I think I've been caught in cross-fire in the discussion to some extent,
doubtless at least partly through my own fault. I haven't been wanting
to espouse foundationalism or empiricism or algorithms, merely the
explanatory power rule. (As Colin says, if you strip away the
rhetoric...). I would locate the explanatory power rule, not within a
Lakatosian problematic, but within the epistemological dialectic (or
logic of scientific discovery) Roy adapts from Hegel (which has a
Lakatosian moment among many - a Feyerabendian one too!): when the
scientific community goes over to a new theory it does so on the basis
of an assessment of greater explanatory power (the assessment being
made, as you say, in a very complex and context-specific way; it would
of course include addressing any 'conceptual problems').  I find it
interesting that this dialectic hasn't figured in the present
discussion. I wonder whether you were perhaps thinking of it, Doug, when
you said we haven't fully realized all that CR gives us?

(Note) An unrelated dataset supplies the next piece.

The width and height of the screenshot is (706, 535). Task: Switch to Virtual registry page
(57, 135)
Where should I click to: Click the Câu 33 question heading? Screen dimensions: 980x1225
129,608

Very briefly, Roy's account highlights for me two features often missing
from the Colin/Doug position. (I've made both points before but don't
think they've really been answered or taken on board.)

1. The 'criteria that emerge relevant to [the] object' do so of course
as a result of *interaction* between the transitive processes of science
and the intransitive objects - your formulations often make it seem as
though the object determines the criteria in a somewhat one-way fashion
('it can determine the criteria for assessing truth claims about it').
Doubtless this is partly a matter of emphasis, but I do think it
important not to *sound* as though you're committing the ontic fallacy
or doing away with the 'relative autonomy' of the transitive dimension. 

2. Your account often lacks a universal dimension - it stresses the
particular, the difference (Colin especially) among the objects which we
are to 'follow' for epistemological guidance. I think this needs to be
explicitly complemented a) with the notions of a 'shared' ontology of
causal powers and ontological depth - the latter is ultimately what
gives bite to the explanatory power rule and explains why there seems to
be 'a' logic of scientific discovery in some sense regardless of the
object domain; and b) with the notion of a 'shared' epistemology in some
sense - after all, if the various scientific communities are to accept
your epistemological advice and 'follow the (differing) objects', there
must be some common standards eg logical principles in terms of which
they can recognise that that's what they're doing. (This is in effect
Tobin's point to Doug, I think, and I see from Doug's reponse that he
has conceded it; see also Doug's argument that science and theology are
based on 'the same way of knowing' - it's the content that differs.)